However, if an officer uses excessive force to make an arrest, then a
person is justified in the [use] [or] [threatened use] of reasonable force to
defend [himself] [herself] (or another), but only to the extent [he] [she]
reasonably believes such [force] [or] [threat of force] is necessary. See
§ 776.012, Fla. Stat.; Ivester v. State,
398 So. 2d 926 (Fla. 1st DCA 1981);
Jackson v. State,
463 So. 2d 372 (Fla. 5th DCA 1985).
Read in all cases.
At the end of the last sentence of the paragraph below, there are two sets of
brackets. The words within the first set of brackets should be read if the jury is
instructed on either § 776.012(2), Fla. Stat., or § 776.031(2), Fla. Stat. The words
within the second set of brackets should be read if the jury is instructed on
§ 776.013(1), Fla. Stat. (If the Castle Doctrine for a person in his or her place of
employment still applies, the paragraph below should be modified to include a
person in his or her place of employment while lawfully engaged in his or her
occupation.)
If the evidence is in dispute about whether the defendant was in a dwelling
or residence or whether the defendant had a right to be there or whether the
defendant was engaged in criminal activity, the trial judge must craft a special
instruction for the paragraph below.
In deciding whether (defendant) was justified in the [use] [or]
[threatened use] of deadly force, you must consider the circumstances by
which [he] [she] was surrounded at the time the [force] [or] [threat of force]
was used.

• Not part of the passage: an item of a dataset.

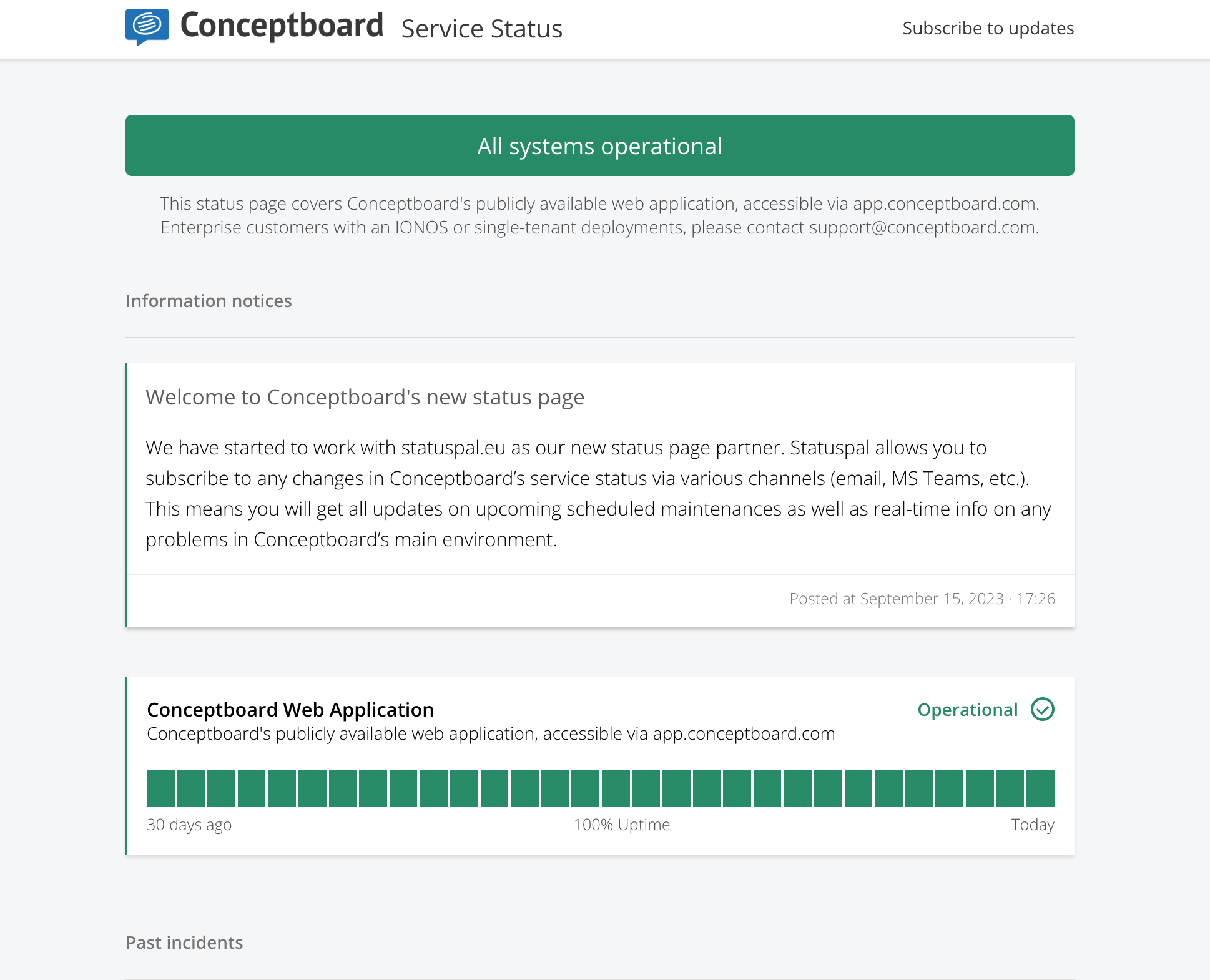The image size is (1210, 980).
Task: Click the Service Status header title
Action: [x=481, y=29]
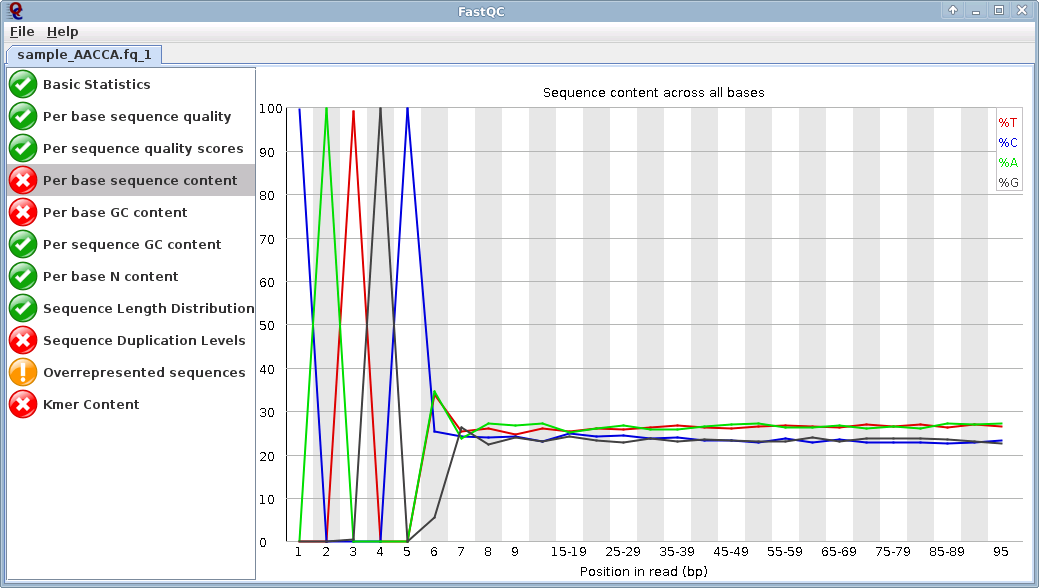
Task: Click the red fail icon for Per base sequence content
Action: [x=23, y=180]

The danger need not have been actual; however, to justify the [use]
[or] [threatened use] of deadly force, the appearance of danger must have
been so real that a reasonably cautious and prudent person under the same
circumstances would have believed that the danger could be avoided only
through the use of that [force] [or] [threat of force]. Based upon appearances,
(defendant) must have actually believed that the danger was real. However, the
defendant had no duty to retreat if [he] [she] was [not otherwise engaged in
criminal activity and was in a place where [he] [she] had a right to be] [was in
a dwelling or residence in which [he] [she] had a right to be].
Presumption of fear (unlawful and forcible entry into dwelling, residence, or
occupied vehicle). Give if applicable. § 776.013(2), Fla. Stat.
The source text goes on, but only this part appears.